Hyphenation of Russian text doesn't work in Firefox due to unrecognized encoding

Bug #1107859 reported by lohmatii netizen on 2013-01-28
18
This bug affects 2 people
Affects Status Importance Assigned to Milestone
firefox (Ubuntu)
Low
Unassigned
hyphen-ru (Ubuntu)
Medium
Gunnar Hjalmarsson

Bug Description

To the sponsor: Please upload the source in this PPA:
https://launchpad.net/~gunnarhj/+archive/ubuntu/hyphen-ru

[Original description]
there is hyph_ru_RU.dic in the /usr/share/hyphen folder. but russian hyphenation doesn't work

debian/patches/dont-include-hyphenation-patterns.patch excluded hyphenation files from Ubuntu Firefox build

everything works when I extract hyphenation folder from omni.ja file (from original Firefox tarball) and move it content to the /usr/share/hyphen/

check you current hyphen. status http://hyphenator.googlecode.com/svn/dictChecker.html
---
ApportVersion: 2.8-0ubuntu2
Architecture: amd64
DistroRelease: Ubuntu 13.04
InstallationDate: Installed on 2012-11-09 (81 days ago)
InstallationMedia: Ubuntu 12.10 "Quantal Quetzal" - Release amd64 (20121017.5)
MarkForUpload: True
Package: openoffice.org-hyphenation 0.6
PackageArchitecture: all
ProcVersionSignature: Ubuntu 3.8.0-2.6-generic 3.8.0-rc4
Tags: raring running-unity
Uname: Linux 3.8.0-2-generic x86_64
UpgradeStatus: Upgraded to raring on 2012-12-06 (53 days ago)
UserGroups: adm lpadmin sambashare sudo

Chris Coulson (chrisccoulson) wrote :

If it works after extracting the Firefox patterns to /usr/share/hyphen, then it's a bug in the system patterns

affects: firefox (Ubuntu) → openoffice.org-hyphenation (Ubuntu)
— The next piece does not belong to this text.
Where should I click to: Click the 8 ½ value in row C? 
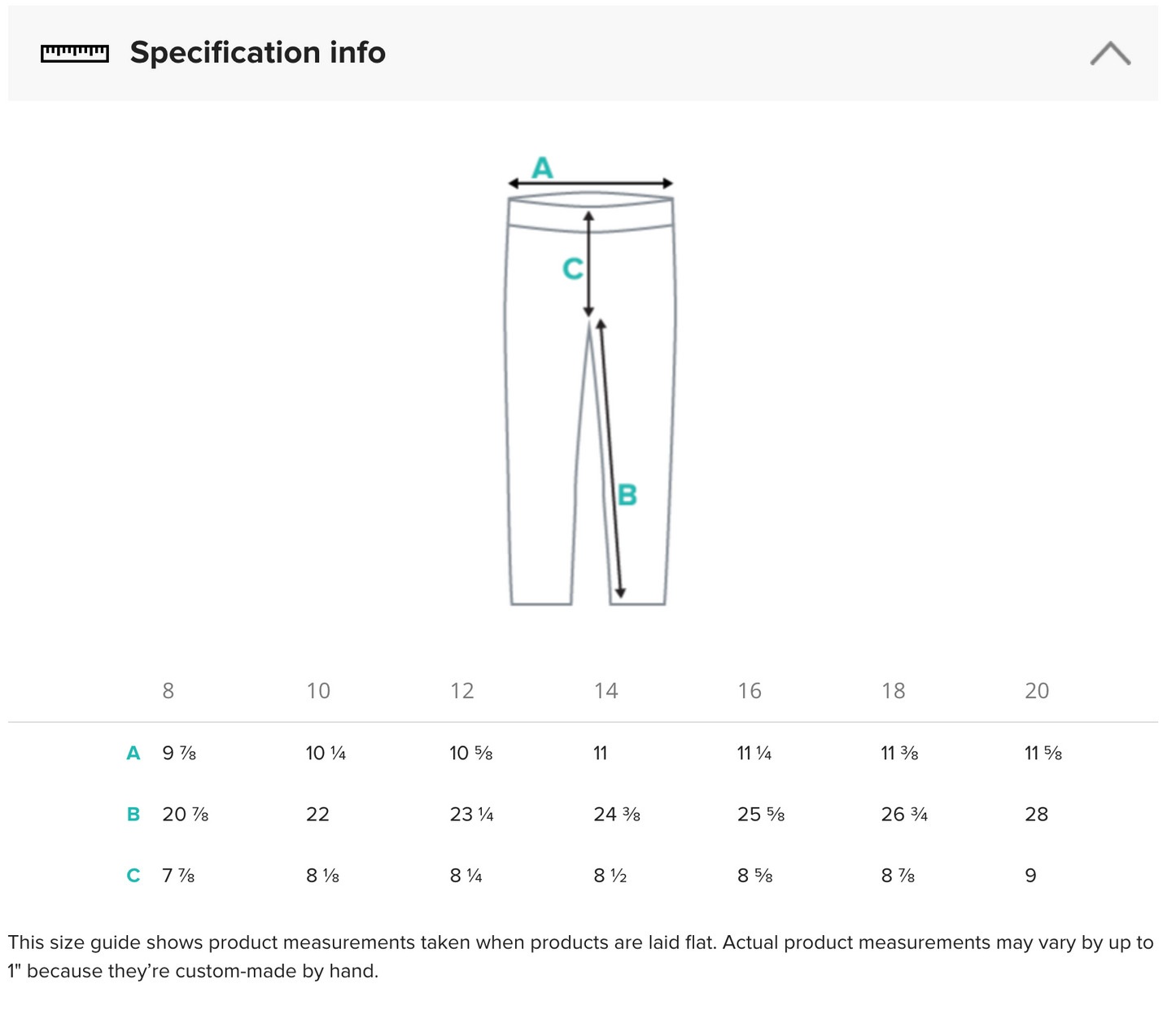click(610, 876)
lohmatii netizen, thank you for taking the time to report this bug and helping to make Ubuntu better. Please execute the following command, as it will automatically gather debugging information, in a terminal:
apport-collect 1107859
When reporting bugs in the future please use apport by using 'ubuntu-bug' and the name of the package affected. You can learn more about this functionality at https://wiki.ubuntu.com/ReportingBugs.

Changed in openoffice.org-hyphenation (Ubuntu):
status: New → Incomplete

apport information

tags: added: apport-collected raring running-unity
description: updated

apport information

Changed in openoffice.org-hyphenation (Ubuntu):
status: Incomplete → New

Status changed to 'Confirmed' because the bug affects multiple users.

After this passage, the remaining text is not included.